November 29, 2009 AT 1:00 am

chumby One hardware docs

Pt 2342
Bunnie writes -

For those of you interested in the chumby One, the schematics and gerbers are now posted on chumby’s wiki in the hardware section. Hopefully, over time some of the hacks we’ve done will be documented on the wiki. Or, you could contribute and document your hacks there as well…it is a public wiki after all!

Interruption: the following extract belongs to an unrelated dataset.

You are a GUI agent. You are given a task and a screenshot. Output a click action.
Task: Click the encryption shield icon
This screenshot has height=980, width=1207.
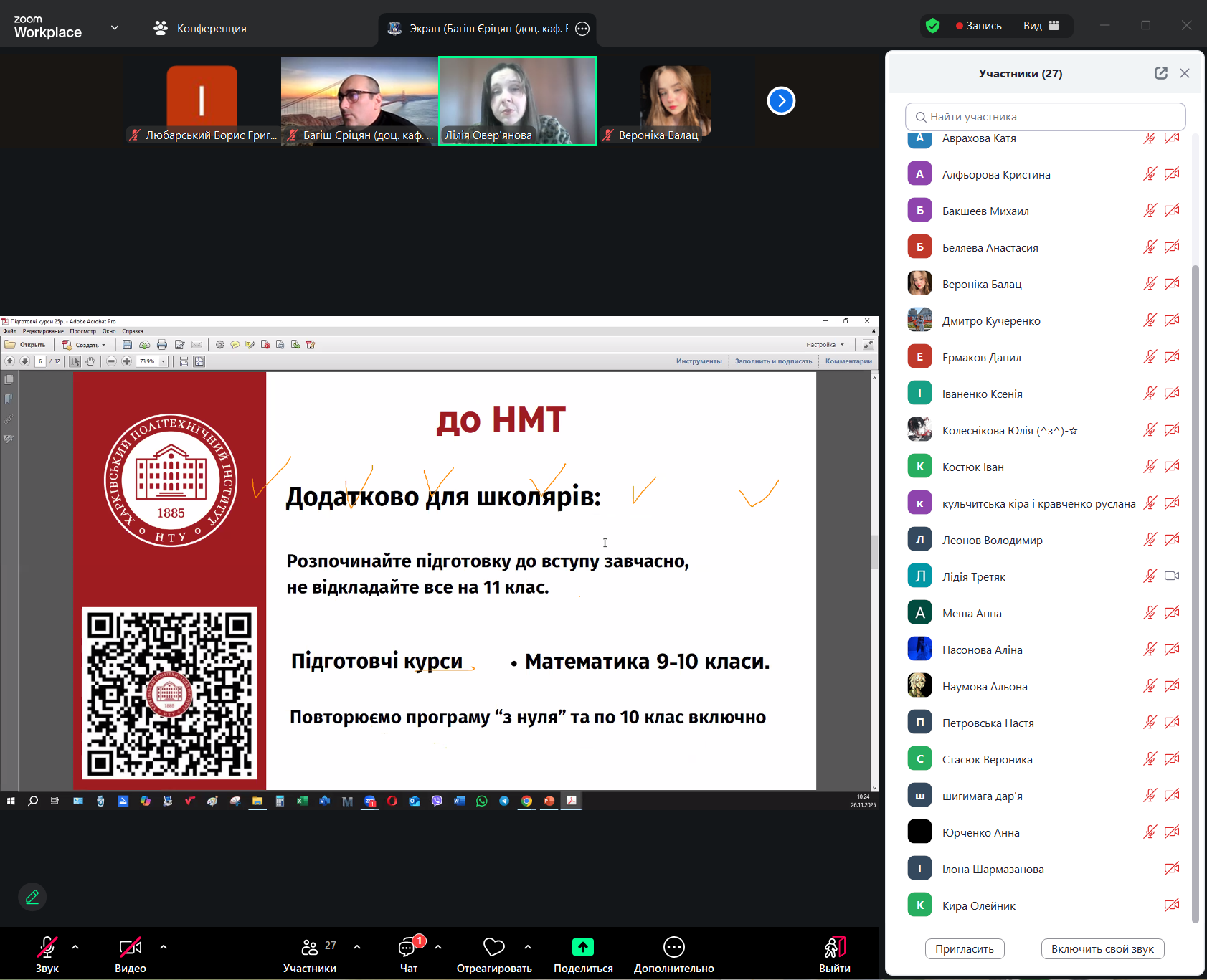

I think a short reminder is due about the hardware license attached to the schematics and gerbers. The topic of Open Source licensing is certainly one that has spawned many Holy Wars, with True Believers on all sides. Many accuse me of not being a “true” open source person, an opinion for which they are entitled to. I have always had my own opinion about open source that in some places run contrary to the popular opinion; for example, I find the GPL to be a bit burdensome at times, and the weight that comes with GPL code some times prevents me from using it or linking against it; instead, I have to find code that uses a “lighter”, less-restrictive license. However, I do firmly believe that both the company and the community are well served by sharing schematics for devices, and quite often these get out there regardless of the intentions of the maker. Oh and — in case it wasn’t clear, this blog is my personal, independent expression, so my opinions and views don’t necessarily reflect those of chumby Industries.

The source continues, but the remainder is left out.